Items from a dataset
···
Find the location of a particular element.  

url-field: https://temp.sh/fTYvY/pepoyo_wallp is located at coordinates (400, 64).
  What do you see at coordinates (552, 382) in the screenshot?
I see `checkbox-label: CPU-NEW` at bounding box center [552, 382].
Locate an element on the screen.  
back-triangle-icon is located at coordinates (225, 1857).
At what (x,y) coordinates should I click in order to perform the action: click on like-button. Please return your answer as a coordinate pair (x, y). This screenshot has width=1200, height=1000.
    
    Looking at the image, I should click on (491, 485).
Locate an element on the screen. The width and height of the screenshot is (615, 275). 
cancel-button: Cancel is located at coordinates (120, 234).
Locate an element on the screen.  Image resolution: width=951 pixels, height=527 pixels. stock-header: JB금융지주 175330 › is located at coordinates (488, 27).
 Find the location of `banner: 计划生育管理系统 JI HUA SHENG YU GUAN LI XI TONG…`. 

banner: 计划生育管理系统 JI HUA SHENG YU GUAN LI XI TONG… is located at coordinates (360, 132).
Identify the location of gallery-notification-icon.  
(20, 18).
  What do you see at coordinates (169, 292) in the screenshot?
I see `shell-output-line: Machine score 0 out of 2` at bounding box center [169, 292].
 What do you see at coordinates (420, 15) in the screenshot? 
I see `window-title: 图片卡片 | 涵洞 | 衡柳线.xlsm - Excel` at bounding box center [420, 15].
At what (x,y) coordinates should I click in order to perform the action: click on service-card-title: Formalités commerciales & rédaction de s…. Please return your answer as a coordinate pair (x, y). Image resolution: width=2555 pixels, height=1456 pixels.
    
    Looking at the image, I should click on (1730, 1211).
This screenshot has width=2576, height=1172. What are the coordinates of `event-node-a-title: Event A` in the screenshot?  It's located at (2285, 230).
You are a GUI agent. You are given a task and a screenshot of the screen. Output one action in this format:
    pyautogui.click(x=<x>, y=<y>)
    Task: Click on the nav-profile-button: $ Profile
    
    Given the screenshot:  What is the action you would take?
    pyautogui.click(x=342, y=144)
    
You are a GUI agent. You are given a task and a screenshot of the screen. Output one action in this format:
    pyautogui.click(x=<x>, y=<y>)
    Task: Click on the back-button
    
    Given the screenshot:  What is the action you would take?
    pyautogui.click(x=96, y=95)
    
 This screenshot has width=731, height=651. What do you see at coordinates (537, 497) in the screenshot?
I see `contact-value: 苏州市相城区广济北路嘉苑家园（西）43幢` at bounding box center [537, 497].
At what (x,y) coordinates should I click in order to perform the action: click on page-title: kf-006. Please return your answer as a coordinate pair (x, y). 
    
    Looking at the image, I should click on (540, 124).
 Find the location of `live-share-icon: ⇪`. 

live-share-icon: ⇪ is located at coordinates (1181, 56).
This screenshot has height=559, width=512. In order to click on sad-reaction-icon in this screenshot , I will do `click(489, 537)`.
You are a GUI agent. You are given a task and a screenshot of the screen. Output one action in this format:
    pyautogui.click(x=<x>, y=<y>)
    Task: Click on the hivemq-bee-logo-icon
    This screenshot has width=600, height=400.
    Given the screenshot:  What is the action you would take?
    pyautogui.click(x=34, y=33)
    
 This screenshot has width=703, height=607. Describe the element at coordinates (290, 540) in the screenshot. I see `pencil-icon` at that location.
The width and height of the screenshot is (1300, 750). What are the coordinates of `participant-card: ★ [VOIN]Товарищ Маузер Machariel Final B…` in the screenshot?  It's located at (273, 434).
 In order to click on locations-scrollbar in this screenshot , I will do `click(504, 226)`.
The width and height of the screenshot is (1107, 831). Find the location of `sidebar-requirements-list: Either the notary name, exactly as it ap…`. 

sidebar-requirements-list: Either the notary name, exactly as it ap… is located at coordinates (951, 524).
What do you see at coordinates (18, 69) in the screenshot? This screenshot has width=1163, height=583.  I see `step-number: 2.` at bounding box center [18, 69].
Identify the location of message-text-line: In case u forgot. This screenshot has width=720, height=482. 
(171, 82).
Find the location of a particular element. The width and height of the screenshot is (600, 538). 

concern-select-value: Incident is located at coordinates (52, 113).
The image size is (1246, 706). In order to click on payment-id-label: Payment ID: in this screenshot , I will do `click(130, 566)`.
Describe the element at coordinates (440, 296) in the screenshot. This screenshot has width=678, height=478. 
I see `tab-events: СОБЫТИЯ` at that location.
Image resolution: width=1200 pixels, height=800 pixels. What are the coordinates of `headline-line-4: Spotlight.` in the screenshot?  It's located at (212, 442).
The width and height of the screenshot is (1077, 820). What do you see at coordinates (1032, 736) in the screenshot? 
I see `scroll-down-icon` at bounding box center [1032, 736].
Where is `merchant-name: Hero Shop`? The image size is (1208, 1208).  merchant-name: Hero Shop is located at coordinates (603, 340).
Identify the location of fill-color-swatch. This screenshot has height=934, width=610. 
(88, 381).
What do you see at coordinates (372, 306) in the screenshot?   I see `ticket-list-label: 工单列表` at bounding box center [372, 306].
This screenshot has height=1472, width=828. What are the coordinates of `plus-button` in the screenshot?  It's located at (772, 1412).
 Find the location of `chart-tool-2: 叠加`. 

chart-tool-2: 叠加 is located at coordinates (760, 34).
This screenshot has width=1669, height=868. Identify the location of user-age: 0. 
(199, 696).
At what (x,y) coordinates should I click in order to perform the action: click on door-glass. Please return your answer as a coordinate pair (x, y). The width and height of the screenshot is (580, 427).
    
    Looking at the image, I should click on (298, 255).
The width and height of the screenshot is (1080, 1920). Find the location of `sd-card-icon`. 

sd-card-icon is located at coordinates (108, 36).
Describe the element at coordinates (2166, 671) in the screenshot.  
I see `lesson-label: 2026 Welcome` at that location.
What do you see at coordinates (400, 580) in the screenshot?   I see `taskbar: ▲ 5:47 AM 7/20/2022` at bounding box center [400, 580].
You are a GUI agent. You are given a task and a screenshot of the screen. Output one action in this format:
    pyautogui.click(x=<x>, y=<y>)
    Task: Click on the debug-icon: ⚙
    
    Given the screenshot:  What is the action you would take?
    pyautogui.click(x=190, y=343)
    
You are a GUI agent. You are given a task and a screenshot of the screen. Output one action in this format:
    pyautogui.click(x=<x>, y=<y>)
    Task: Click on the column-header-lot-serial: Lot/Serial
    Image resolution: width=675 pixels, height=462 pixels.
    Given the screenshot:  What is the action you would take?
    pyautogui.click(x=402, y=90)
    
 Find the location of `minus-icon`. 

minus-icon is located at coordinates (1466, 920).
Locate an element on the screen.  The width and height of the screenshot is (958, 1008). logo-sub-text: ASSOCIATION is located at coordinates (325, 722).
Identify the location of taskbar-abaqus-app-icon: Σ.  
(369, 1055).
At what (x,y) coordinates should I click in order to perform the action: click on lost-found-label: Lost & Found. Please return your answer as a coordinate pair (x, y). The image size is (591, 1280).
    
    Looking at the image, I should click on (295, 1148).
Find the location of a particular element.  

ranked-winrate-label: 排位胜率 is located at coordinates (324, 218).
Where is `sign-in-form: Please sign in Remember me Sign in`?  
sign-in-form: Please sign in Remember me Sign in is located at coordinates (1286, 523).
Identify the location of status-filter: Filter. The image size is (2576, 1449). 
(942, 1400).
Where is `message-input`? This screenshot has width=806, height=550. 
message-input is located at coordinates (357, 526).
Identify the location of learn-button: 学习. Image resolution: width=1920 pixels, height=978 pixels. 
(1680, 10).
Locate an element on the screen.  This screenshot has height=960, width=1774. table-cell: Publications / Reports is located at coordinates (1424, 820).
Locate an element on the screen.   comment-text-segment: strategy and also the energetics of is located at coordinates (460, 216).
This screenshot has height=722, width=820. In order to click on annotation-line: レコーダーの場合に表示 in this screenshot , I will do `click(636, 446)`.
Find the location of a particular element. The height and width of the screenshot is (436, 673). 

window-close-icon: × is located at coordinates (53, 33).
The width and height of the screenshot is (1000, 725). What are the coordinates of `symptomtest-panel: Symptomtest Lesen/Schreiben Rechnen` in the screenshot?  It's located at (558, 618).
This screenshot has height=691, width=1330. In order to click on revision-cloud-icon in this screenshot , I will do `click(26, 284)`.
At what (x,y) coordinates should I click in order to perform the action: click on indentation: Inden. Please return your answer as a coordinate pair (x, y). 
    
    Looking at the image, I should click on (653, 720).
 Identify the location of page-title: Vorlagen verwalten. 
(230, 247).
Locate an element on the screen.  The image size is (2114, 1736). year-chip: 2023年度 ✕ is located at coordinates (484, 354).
···
__Work order__
Find every row above that contains the string "size" and copy each one in full. Match case exactly.

__Solution to this problem__
The image size is (1246, 706). In order to click on payment-id-label: Payment ID: in this screenshot , I will do `click(130, 566)`.
Where is `merchant-name: Hero Shop`? The image size is (1208, 1208).  merchant-name: Hero Shop is located at coordinates (603, 340).
At what (x,y) coordinates should I click in order to perform the action: click on lost-found-label: Lost & Found. Please return your answer as a coordinate pair (x, y). The image size is (591, 1280).
Identify the location of status-filter: Filter. The image size is (2576, 1449). 
Locate an element on the screen.  The image size is (2114, 1736). year-chip: 2023年度 ✕ is located at coordinates (484, 354).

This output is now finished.